Lyft and Uber are scaring investors away with their 10-digit annual deficits, but there's no denying that this is a niche that's only growing in popularity. Lyft and Uber have a duopoly here, and things will get better once they feel that they don't have to spend so much on promoting their apps. Regulatory risks remain, and the price of doing business in California is about to get more expensive. Lyft is still growing too quickly to ignore now that it's selling 43% below its springtime IPO price of $72.

Fiverr

It's not just Lyft cashing in on the gig economy, but failing to deliver for investors. Fivver pairs up buyers with sellers of digital services, and true to its name, these one-off jobs used to cost just $5 apiece. Fiverr's platform has gotten more sophisticated over the years and, with that, access to higher-paying tasks. 

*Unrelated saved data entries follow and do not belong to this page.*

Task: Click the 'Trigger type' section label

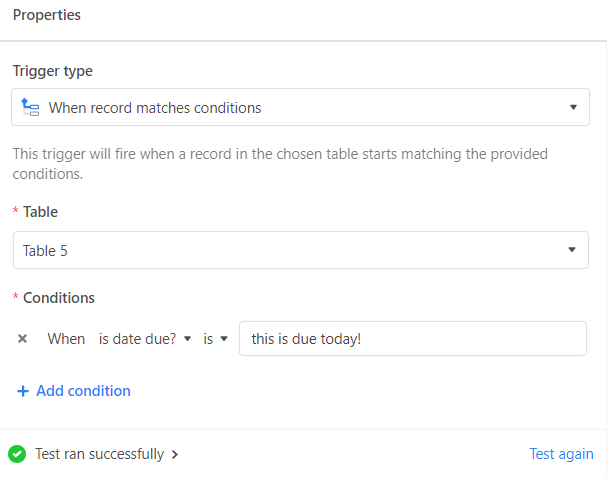Action: 53,71
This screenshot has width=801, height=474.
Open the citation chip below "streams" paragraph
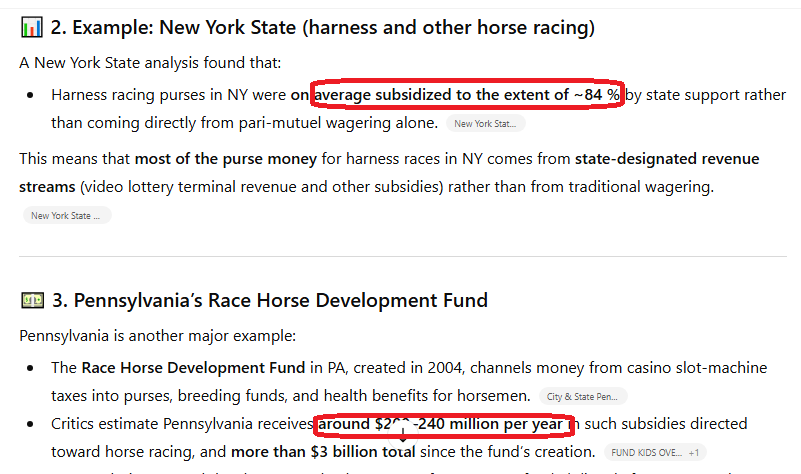pos(66,215)
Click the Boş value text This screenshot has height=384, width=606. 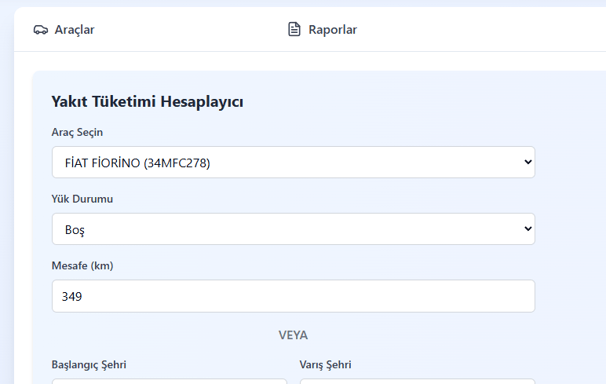coord(75,230)
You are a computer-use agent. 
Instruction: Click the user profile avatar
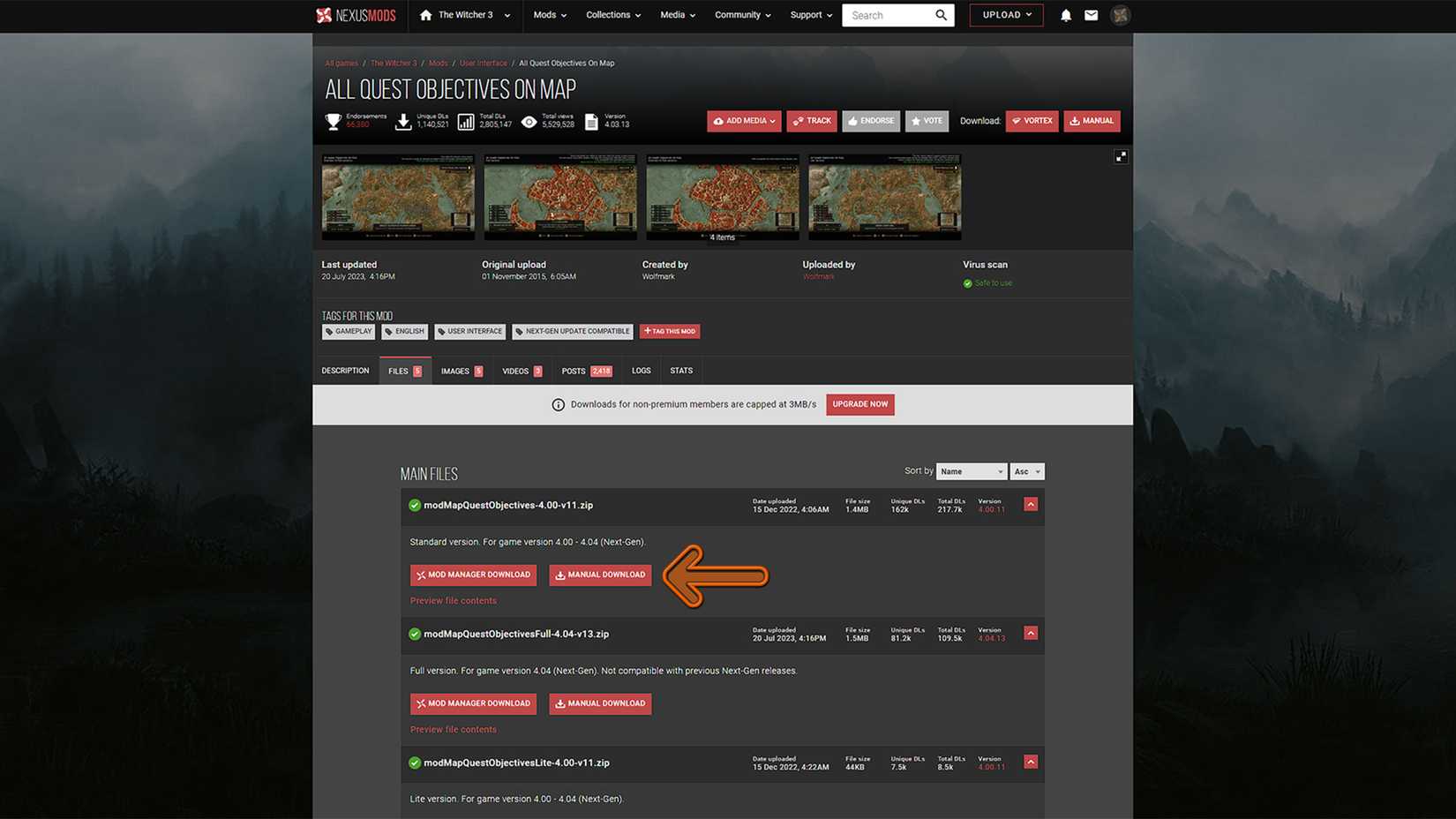coord(1120,15)
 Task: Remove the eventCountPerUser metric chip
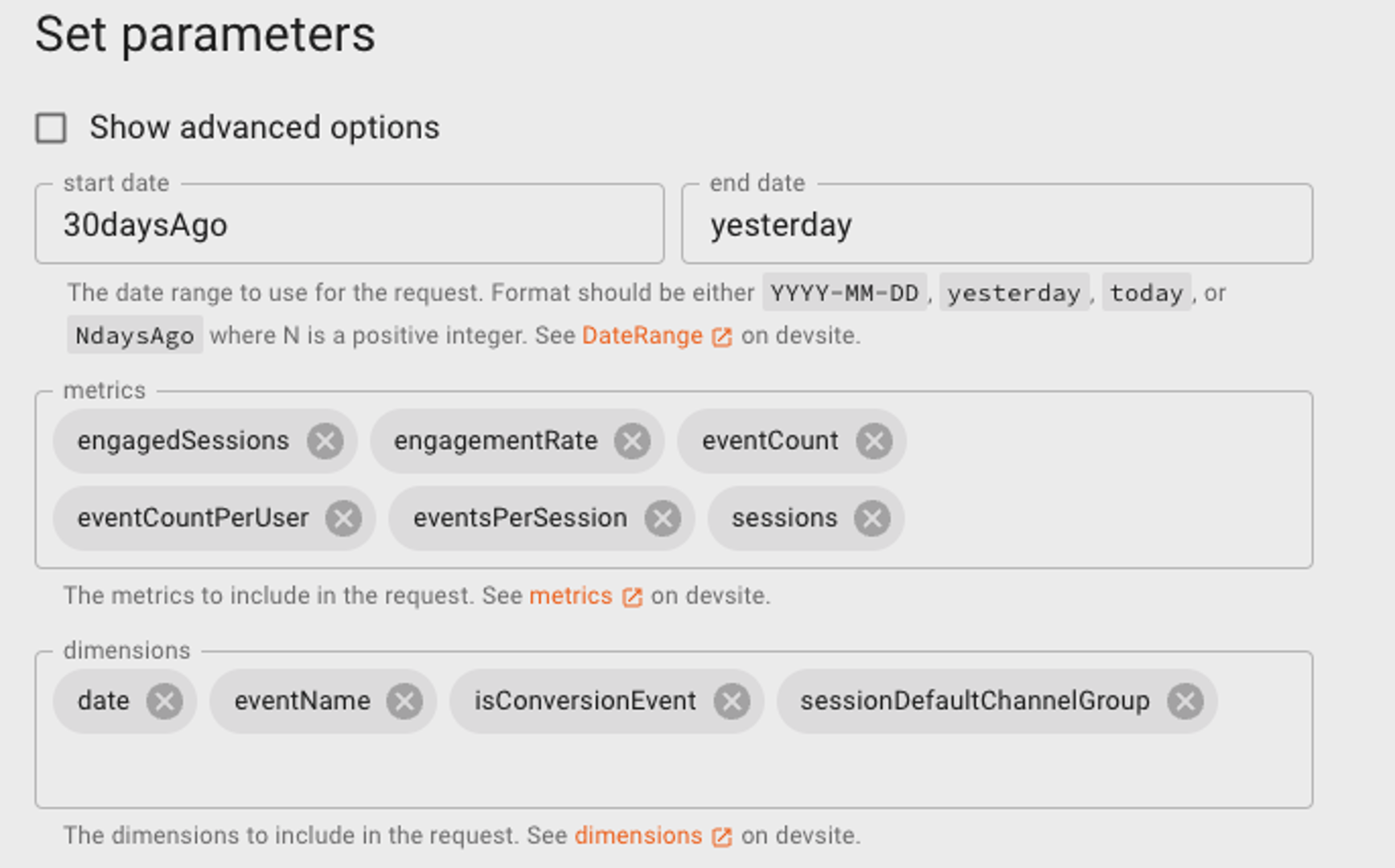coord(343,518)
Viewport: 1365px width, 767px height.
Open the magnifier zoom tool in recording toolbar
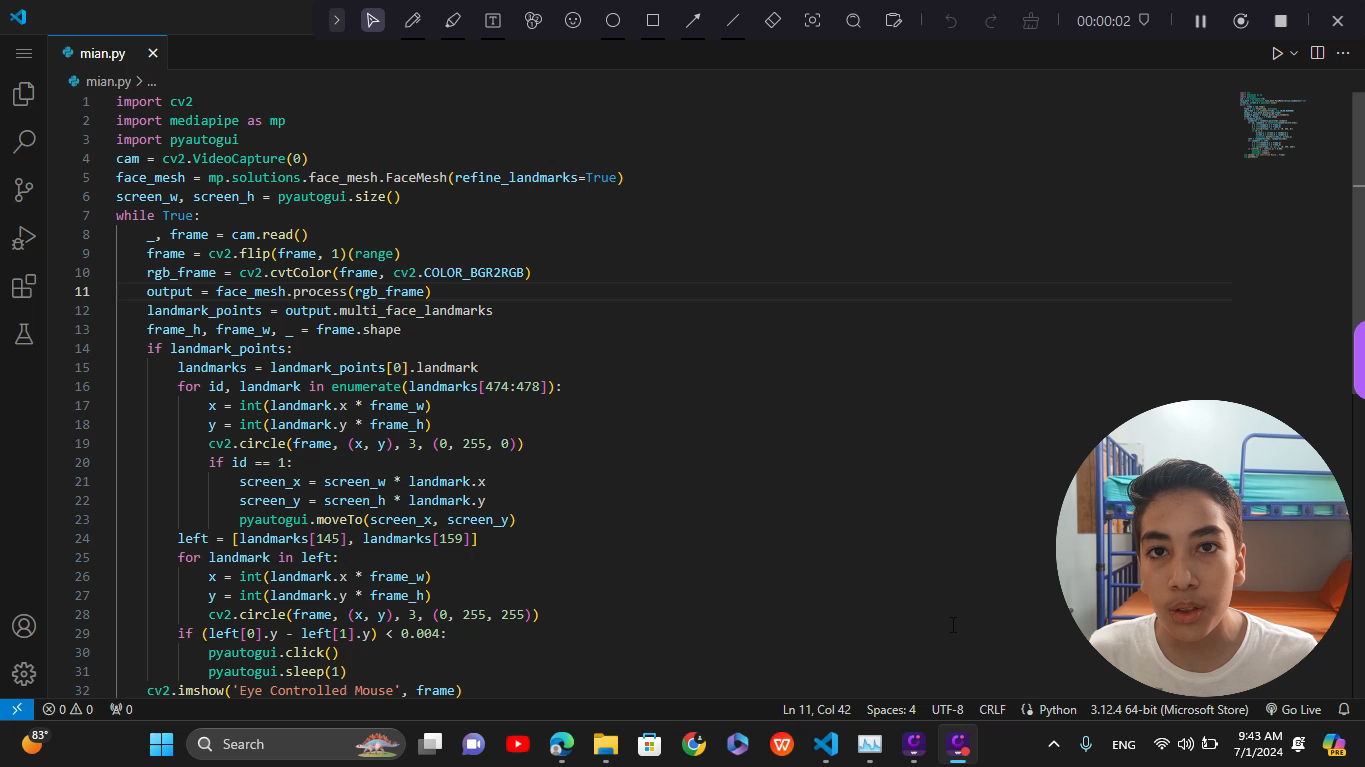853,20
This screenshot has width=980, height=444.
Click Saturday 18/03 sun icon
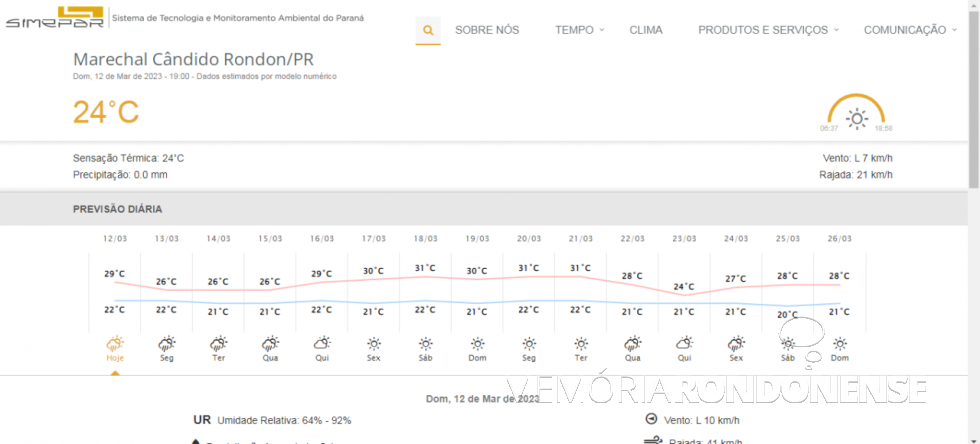click(426, 343)
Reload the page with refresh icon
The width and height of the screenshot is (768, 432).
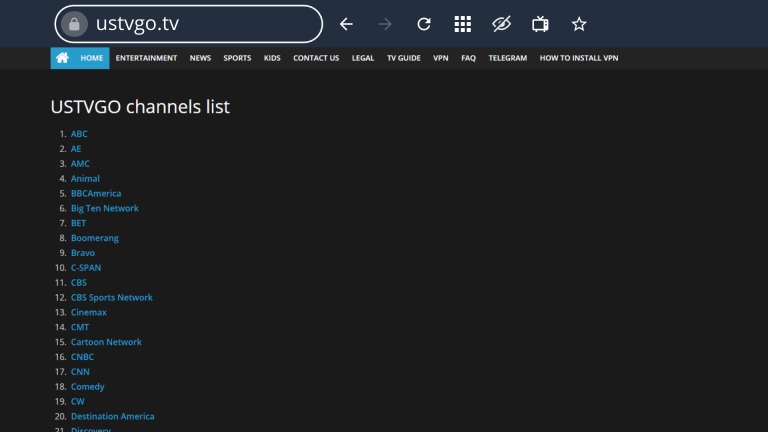424,24
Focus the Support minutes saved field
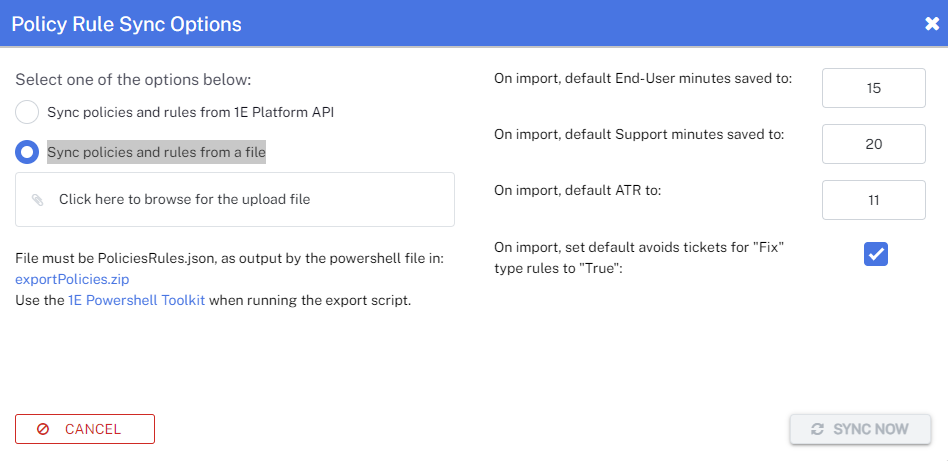 pos(873,144)
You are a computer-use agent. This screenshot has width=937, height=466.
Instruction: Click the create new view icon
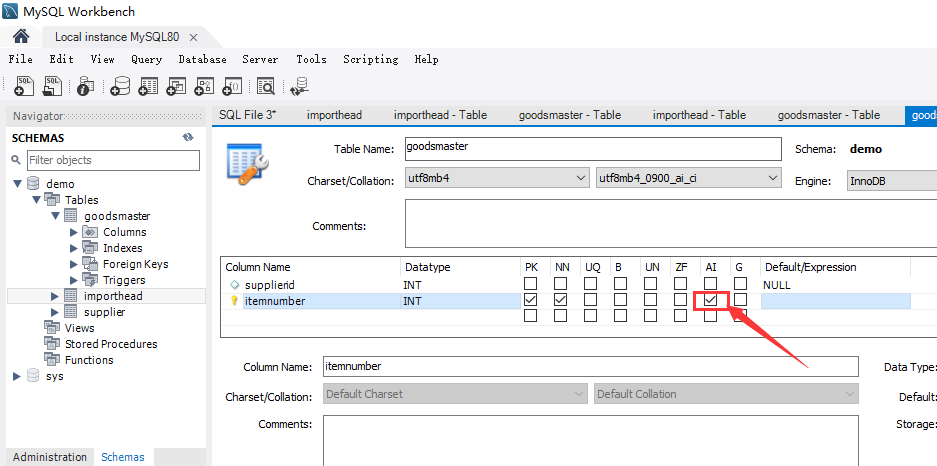176,86
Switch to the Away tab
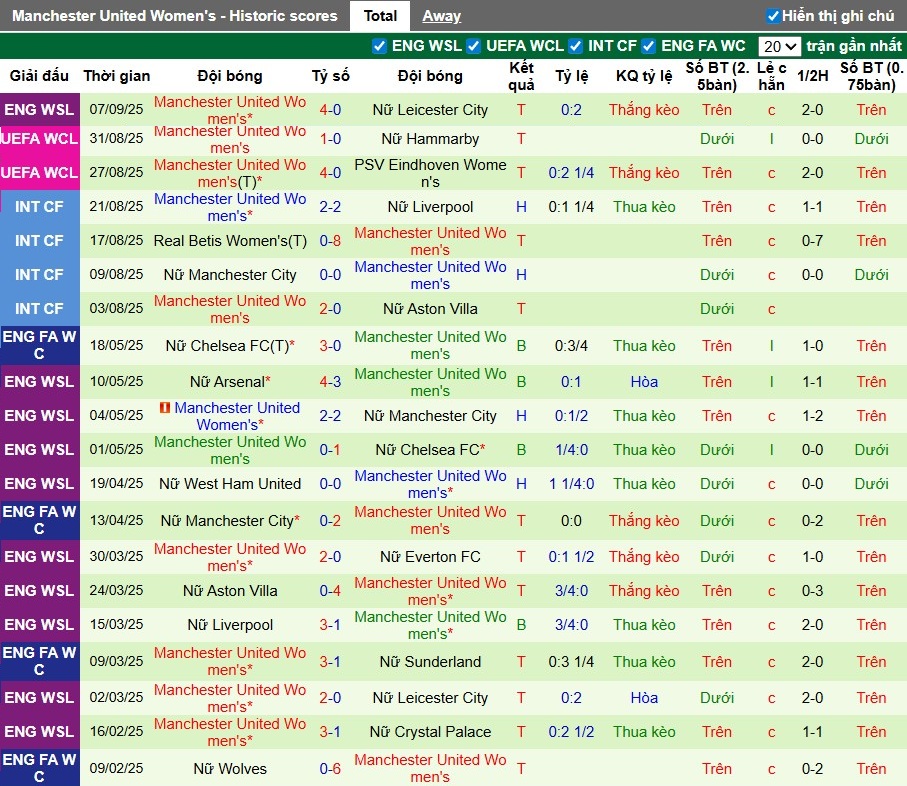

Revenue rose 41% in Fiverr's latest quarter, a refreshing combination of a 14% increase in active buyers (now at 2.2 million folks), a 16% pop in average spend ($157 per active buyer), and a widening take rate for the platform operator. Fiverr continues to expand the digital services it offers, and losses will be the norm through the next few years. 

All three of the comeback candidates in this article traded above their IPO prices at one point, and Fiverr had the biggest initial pop. The stock traded as much as 90% higher on its first day of trading. All of those gains are naturally more than gone, but Fiverr's gig marketplace is gaining traction even if it sees revenue growth slowing to between 30% and 35% for the third quarter. 

DouYu

Investors of high-growth stocks in the world's most populous nation love to boil things down to the "the XXX of China," and in the case of DouYu, it's a fair fit as the Twitch of China. DouYu operates a fast-growing streaming platform for the gaming community. Fiverr and Lyft are growing at some pretty heady clips, but DouYu is moving even faster. 

Revenue soared 133% to $272.8 million in its latest quarter. There are now 162.8 million monthly active users on the game-centric live-streaming platform, 33% growth that falls well short of its top-line burst but that's only because its monetization is getting so much better. The number of paying users has more than doubled, and in the process DouYu is now profitable. 

DouYu's own guidance calls for growth to slow to 90% to 95% for the third quarter that just ended, decelerating slightly but still an impressive top-line spurt. DouYu is also now fetching just 17 times next year's earnings, a dirt cheap multiple made possible only because the market has turned its back on the IPO market as well as Chinese growth stocks.